UPD2: Score distribution: 500-1000-1250-1750-2250-3000
UPD3: Editorial is out.
UPD4: Thanks for participating! Congratulations to the winners:
Div. 1 (unofficial) participants
Div. 2 participants
Cyan setters are all gone but it'll be good round.
I don't think I've ever seen a shorter contest announcement before
EDIT: Hope the statements are as short as the announcement
There was such a short announcement before. But it became longer as details have been added. Perhaps this announcement will be the case too. Anyway I hope the description of the problem is as simple as this announcement at the upload.

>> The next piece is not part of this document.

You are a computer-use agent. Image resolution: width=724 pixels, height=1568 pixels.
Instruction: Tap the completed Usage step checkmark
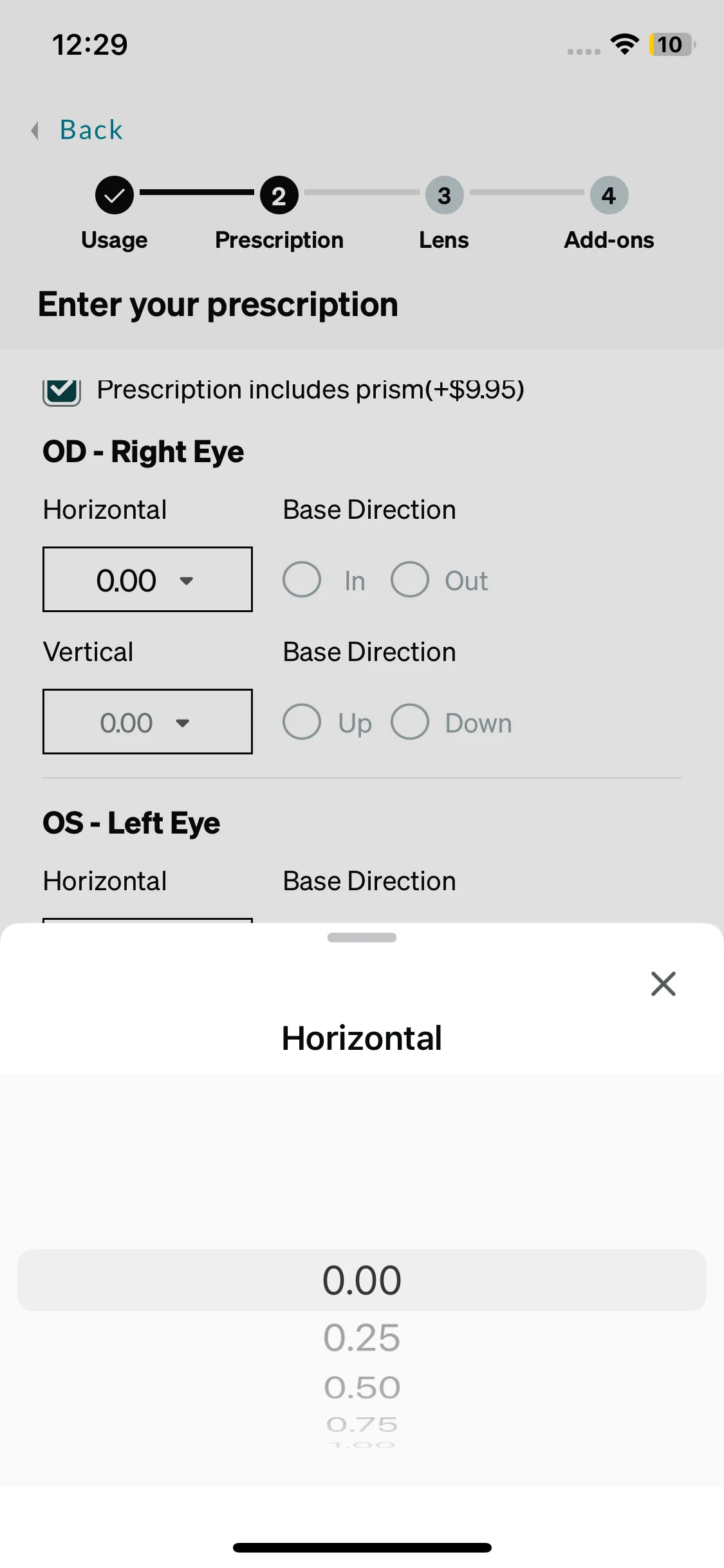click(x=115, y=195)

Trying to make enough money to afford MIT. I see you. Only a few ten thousand dollars left np
as always hope for interesting and SHORT STATEMENT problems!
Waiting for XOR problems.
it's illegal
Osama_Alkhodairy's fan club members are so proud of you <3
I always like that type of question which has no story.
It will be a nice round
Arabic round :D
I will participate for sure
I look forward to more XOR questions from mohammedehab2002
Fantastic job at setting the questions !
$$$F$$$ looks like a classical question but somehow I am not able to figure out how to do it. Surely, there must be similar Project Euler questions ?
It's Ehab. Please correct. I still remember the Ehab and expected XOR problem. That was my best contest so far.
Thanks for the correction !
5 problems... I think it will be good contest
I predict that there will be a gap between problem C and problem D Let's see (:D
Egyptian!! I'm so proud ❤
An Egyptian round! :D I can't wait to see how good the problems will be tomorrow <3
Where the cyan gang at?
so proud of you guys , keep going <3 <3 i love Egypt
Egyptian contest Of course i will participate ❤️
Hope pretest passed => system test passed
*pretest passed >= system test passed
I really hope that was a joke
I know we're not a big audience, but it would be nice to have some contests at viable times for those in the PST time zone (California) :) I feel like most contests in the past year have started between midnight and 6:30 AM for us.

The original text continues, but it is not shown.